Perfect the next

There’s so much going on in Queensland at the moment that a progressively updated post on developments seems in order, starting with the relevant entries from last night’s general post.

Monday, February 23

• Missed a spot from Steven Wardill’s Courier-Mail report on Chris Bombolas’s departure from Chatsworth: “Frontrunners to replace Mr Bombolas include his electorate officer Margaret Young and Police Minister Judy Spence’s policy adviser Simon Tutt.”

• Chris Pianta, who as of 2005 was Bundaberg secretary of the Australian Federated Union of Locomotive Employees, has been nominated as Labor’s candidate to run against Rob Messenger in Burnett.

• Déjà vu all over again: Pauline Hanson in shock comeback bid, and Greens threats to withhold preferences from Labor.

• Liberal National Party television ads viewable here.

Tony Raggatt of the Townsville Bulletin on Mandy Johnstone’s preselection win in Townsville:

Even in Labor circles, there are questions. Not the least of which is why Mike Reynolds suddenly changed his mind after only days before going to the expense of preparing his advertising material, including video shoots with the other Townsville Labor candidates. Mr Reynolds told the Townsville Bulletin he made the decision during the past week due to health problems and rejected any suggestion he had been pushed …

Another question surrounding the preselection is why Labor’s factional bosses in Brisbane preselected a Left candidate from the Nelson-Carr group which is so openly hostile with Reynolds’ own Left group … There is a split between the Socialist Left factions of Mike Reynolds and Lindy Nelson-Carr (there is also a separate Labor Left faction). The Nelson-Carr faction would appear to have won the day by gaining the Townsville seat with its candidate Mandy Johnstone, apparently a cousin of Ms Nelson-Carr, while the Reynolds’ hopeful, Cathy O’Toole, his sister-in-law, will have to wait her turn.

Sunday, February 22

• The latest from the Courier-Mail:

ON YOUR marks, get set . . . The 2009 election race is almost under way. All that’s required to start the contest proper is for Anna Bligh, above, to take a quick drive up Paddington’s Fernberg Rd to visit Government House. That road trip will almost certainly happen some time in the next 10 days, with some predicting she’ll visit the Governor on Monday for a March 21 poll. Or will she wait a week and pull the trigger on a March 28 election?
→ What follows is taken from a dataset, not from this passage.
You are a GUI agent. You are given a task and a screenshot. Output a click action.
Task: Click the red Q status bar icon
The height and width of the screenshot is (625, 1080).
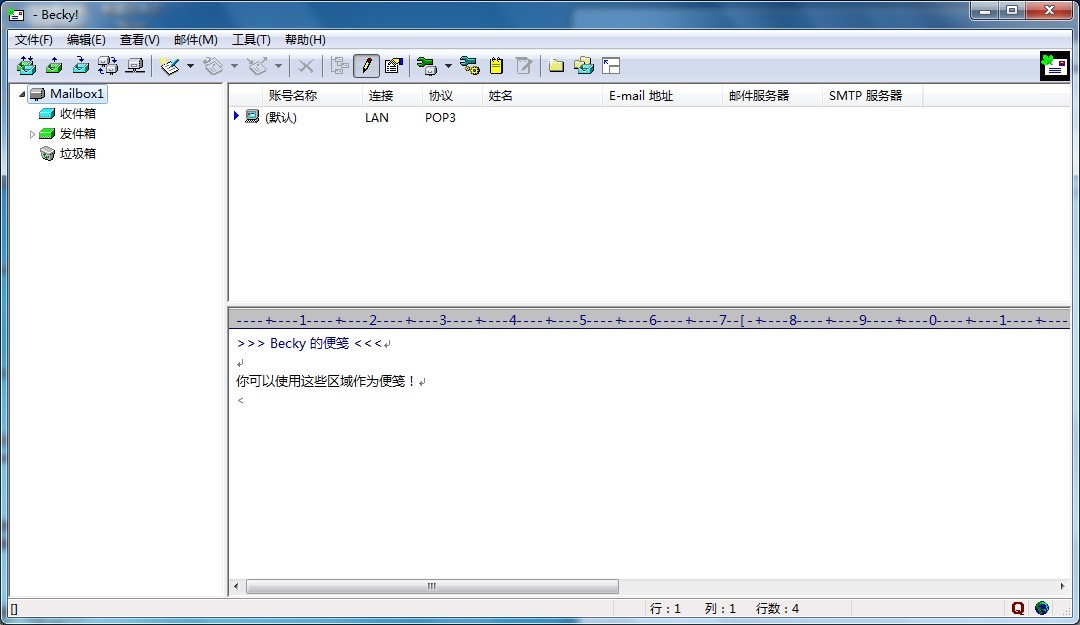click(x=1018, y=608)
They’ll have to be right eventually.

• Madonna King in the Courier-Mail sees things from Anna Bligh’s perspective:

Of course we’re going to lose seats. We’ve been in power for 11 years for goodness sake. But the boys (advisers chief-of-staff Mike Kaiser, Treasurer Andrew Fraser and state secretary Anthony Chisholm) all reckon we can win Gladstone, Mirani and Burdekin … The redistribution should deliver Mirani and Burdekin, and Gladstone should never have gone to an Independent in the first place. And don’t forget Bundaberg. The LNP might have sneaked across the line there, but this was Labor’s heartland for a century … Chris Bombolas just handed Chatsworth to the LNP … And there are other seats looking bad, too. Hervey Bay, where that former mayor Ted Sorensen is in with a good chance; Pumicestone; Aspley; not to mention Indooroopilly … Cleveland, Mansfield, Redlands – they’ll all be hard to hold and that’s not even considering those Gold Coast seats.

• Queensland’s very own Pitt the Younger, Curtis Pitt, is inevitably having to field questions about nepotism after succeeding his father as Labor candidate for Mulgrave. Curtis’s story seems to be that he worked locally as a cinema manager before moving to Brisbane in 2003 to take up a public service position, where he still remains.

• Elsewhere: Larvatus Prodeo, Woolly Days and Leon Bertrand.

Thursday, February 19

Fairfax confirms that Mandy Johnstone and Cameron Dick have won Labor preselection for Townsville and Greenslopes. ABC Radio reports the Mulgrave preselection has gone to Curtis Pitt, the son of outgoing member Warren. What’s more, a new front has opened with the surprise retirement of Chris Bombolas in Chatsworth, saying doctors have advised him to reduce stress due to diabetes. The ABC reports a successor will be chosen on Monday. A former Channel Nine sports reader, Bombolas won the seat in 2006 from Liberal powerbroker Michael Caltabiano in 2006, who in turn won it from Labor at a by-election a year before. Caltabiano’s personal vote as state member and earlier as a Brisbane City councillor would have meant the 0.8 per cent margin (reduced to 0.1 per cent after the redistribution) exaggerated Labor’s vulnerability, so long as Bombolas remained candidate – and assuming Caltabiano’s personal vote doesn’t transfer to his wife Andrea, who is the new Liberal National Party candidate. Now he’s gone, the seat can be ranked among those that will fall to the LNP barring a total disaster. Anna Bligh has intimated there might be more departures to come. Elsewhere: Cate Molloy to run again as an independent in Noosa (UPDATE: Make that “likely to run”).

Wednesday, February 18

• Queensland election speculation has stepped up yet another notch in recent days with three Labor members announcing their retirements (see below). The most excitable stories had it that the election would be called two days ago for March 28. The minimum election period is 26 days, so I gather an election for that date could be called as late as March 2. Darryl Rosin lays out the obstacles for various election dates beyond that in comments at Larvatus Prodeo, which are considerable if the government is of a mind to get in before the budget. The Courier-Mail reports outgoing Labor MP Mike Reynolds has told a radio interviewer the election “could be in late March”, while Tourism Minister Desley Boyle says she “suspects the election is not far away”. While you wait, enjoy Antony Green’s guide to the election, which went live this evening. My own effort remains a work in progress.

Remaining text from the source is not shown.